Coming off a heat wave, it’s hard to believe that Labor Day is this weekend. To me, Labor Day signals autumn, and autumn means sweaters, falling leaves and warmer fragrance. Comme des Garçons Blackpepper should come with “autumn” stamped on its label.
Perfumer Antoine Maisondieu developed Blackpepper. Its notes include Madagascan pepper, cedar wood, akigalawood (a spicy-woody material by Givaudan derived from patchouli), tonka bean and “musky accord.”
Say “black pepper” to me, and I think “biting, bracing, sneezy.” Fortunately, after its initial hit, Blackpepper is none of that. Blackpepper opens with a peppery blast instantly softened by wood with a skin-like, tobacco-sweet air about it. As it settles, sometimes I catch a whiff of mild spice, like waft from a glass of absinthe across the table with a pinch of cinnamon on top. Warm musk infuses the scent but doesn’t overpower it.
Before I smelled Blackpepper, I was sure it would be an assertive, spiky fragrance, like pepper itself, but it’s not.1 Blackpepper smells like a watercolor painting of black peppercorns on a wooden plank: soft, personal and almost pillowy. It’s more about wood, gentle spice and musk then it is about pepper. As Blackpepper wears, it reminds me of my driver’s ed teacher’s advice that for the smoothest stop, it’s best to ease up on the brakes just before you come to rest. This scent is no racecar.
Which brings me to what might be Blackpepper’s greatest drawback — or virtue — depending on who you are. Blackpepper is a quiet fragrance. Not only that, but after a few hours, only an incense-like trace lingers. That trace, though, murmurs beautifully. A few hours after I first wore Blackpepper, I kept sniffing the air, thinking that the hippie incense I’d burned earlier was a lot better than I’d remembered. At last I realized it was Blackpepper’s ethereal dry down. If you're sampling this one, you'd do best to try an atomizer, and don't stint on sprays.
Blackpepper does a great job of being both wearable and interesting. For people new to fragrance, I can see Blackpepper becoming a gateway fragrance to, say, Comme des Garçons Man 2. For those of us with a — ahem — bottle or two stashed away, Blackpepper might become something we reach for as the days shorten and a comforting, yet out-of-the-ordinary, scent is called for.
By chance, Denyse at Grain de Musc is reviewing Blackpepper today, too. Her review is here.
Comme des Garçons Blackpepper Eau de Parfum is not yet available in the United States.

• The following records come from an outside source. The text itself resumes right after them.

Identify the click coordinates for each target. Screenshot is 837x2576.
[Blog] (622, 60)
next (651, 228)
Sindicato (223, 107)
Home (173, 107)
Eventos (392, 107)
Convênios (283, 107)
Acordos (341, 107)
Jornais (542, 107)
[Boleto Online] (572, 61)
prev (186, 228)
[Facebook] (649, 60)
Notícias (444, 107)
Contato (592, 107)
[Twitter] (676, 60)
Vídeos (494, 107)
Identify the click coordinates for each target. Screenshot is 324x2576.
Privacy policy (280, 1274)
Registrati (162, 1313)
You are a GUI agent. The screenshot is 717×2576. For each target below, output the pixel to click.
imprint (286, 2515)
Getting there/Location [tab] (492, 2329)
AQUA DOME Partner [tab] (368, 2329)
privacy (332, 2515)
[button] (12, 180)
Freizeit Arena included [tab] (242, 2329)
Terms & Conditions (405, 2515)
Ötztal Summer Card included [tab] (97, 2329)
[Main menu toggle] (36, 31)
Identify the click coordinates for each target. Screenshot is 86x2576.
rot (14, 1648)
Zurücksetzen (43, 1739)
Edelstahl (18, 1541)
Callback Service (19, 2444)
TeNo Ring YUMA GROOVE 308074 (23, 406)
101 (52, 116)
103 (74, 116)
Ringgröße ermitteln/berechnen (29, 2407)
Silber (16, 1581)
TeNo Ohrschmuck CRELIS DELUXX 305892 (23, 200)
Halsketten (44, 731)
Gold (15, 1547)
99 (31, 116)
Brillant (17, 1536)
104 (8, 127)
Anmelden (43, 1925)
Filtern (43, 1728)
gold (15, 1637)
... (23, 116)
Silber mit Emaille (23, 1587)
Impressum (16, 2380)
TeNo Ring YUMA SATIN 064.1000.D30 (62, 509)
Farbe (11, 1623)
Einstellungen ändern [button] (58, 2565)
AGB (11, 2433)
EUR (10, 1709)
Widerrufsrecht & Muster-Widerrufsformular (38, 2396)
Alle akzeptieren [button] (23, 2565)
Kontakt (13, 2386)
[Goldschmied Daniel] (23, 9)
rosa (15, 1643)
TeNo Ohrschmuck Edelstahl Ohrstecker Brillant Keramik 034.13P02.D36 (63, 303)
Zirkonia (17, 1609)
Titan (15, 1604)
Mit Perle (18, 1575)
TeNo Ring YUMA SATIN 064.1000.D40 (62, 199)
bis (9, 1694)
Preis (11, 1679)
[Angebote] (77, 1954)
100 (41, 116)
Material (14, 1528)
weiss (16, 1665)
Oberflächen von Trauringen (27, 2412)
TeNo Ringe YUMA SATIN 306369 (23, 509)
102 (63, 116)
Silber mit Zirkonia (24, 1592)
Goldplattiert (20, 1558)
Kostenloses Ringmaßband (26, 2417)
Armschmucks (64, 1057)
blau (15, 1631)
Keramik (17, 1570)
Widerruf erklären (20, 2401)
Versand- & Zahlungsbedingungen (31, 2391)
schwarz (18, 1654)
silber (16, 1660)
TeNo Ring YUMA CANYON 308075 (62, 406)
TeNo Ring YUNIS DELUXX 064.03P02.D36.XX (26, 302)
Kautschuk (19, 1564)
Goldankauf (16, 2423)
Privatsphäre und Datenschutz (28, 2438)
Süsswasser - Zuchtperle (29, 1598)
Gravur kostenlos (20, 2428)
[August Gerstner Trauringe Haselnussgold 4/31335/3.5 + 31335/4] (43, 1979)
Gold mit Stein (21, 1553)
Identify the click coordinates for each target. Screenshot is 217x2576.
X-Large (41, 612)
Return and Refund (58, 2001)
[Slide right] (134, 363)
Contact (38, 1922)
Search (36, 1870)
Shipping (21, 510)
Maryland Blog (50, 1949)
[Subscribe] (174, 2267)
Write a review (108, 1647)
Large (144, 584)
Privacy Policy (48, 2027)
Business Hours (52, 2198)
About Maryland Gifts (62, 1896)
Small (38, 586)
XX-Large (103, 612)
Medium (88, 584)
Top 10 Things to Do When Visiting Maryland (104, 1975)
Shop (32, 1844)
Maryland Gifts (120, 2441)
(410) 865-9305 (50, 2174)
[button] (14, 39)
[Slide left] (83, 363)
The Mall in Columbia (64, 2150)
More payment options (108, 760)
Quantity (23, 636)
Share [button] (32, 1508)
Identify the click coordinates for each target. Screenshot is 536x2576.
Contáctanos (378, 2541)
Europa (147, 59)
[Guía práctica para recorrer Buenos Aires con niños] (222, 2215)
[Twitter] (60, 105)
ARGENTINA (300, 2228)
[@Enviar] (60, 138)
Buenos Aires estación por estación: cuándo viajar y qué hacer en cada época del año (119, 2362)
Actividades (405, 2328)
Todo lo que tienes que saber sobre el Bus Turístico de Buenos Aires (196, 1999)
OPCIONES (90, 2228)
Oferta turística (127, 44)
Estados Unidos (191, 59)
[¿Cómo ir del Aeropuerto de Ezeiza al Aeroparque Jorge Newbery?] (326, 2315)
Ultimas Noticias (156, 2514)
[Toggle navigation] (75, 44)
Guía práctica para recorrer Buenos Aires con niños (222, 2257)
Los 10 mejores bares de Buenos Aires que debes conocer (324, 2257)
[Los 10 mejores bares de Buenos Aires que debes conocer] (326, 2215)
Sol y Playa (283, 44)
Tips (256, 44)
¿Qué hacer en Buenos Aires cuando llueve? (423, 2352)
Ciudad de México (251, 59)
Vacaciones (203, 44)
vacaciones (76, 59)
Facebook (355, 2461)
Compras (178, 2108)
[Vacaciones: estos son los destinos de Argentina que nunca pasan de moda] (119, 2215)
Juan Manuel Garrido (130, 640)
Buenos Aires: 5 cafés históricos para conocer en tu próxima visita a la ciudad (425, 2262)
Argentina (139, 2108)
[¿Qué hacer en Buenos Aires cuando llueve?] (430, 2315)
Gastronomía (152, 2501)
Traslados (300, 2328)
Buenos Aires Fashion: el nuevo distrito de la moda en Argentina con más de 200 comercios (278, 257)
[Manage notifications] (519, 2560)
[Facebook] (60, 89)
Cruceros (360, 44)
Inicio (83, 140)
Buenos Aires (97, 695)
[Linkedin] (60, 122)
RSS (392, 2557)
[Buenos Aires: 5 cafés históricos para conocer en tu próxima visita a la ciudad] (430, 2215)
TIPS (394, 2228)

In the U.K., it’s exclusive to Selfridges and is £80 for 100 ml.
1. An aside on black pepper: Years ago I was at a wine tasting of Produttori Barbaresco and somehow ended up talking to winemaker Aldo Vacca about pepper. “Americans put it on everything,” he said. “The use of pepper should be a choice that complements the food. Not an automatic seasoning.”